- **EXERCISE BRIEF**
Retype the entries below without any change.

Pixel coordinate grounding data:
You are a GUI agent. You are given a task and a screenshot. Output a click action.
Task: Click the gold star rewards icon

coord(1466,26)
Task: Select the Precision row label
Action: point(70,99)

- **WRITTEN RESPONSE**
You are a GUI agent. You are given a task and a screenshot. Output a click action.
Task: Click the gold star rewards icon

coord(1466,26)
Task: Select the Precision row label
Action: point(70,99)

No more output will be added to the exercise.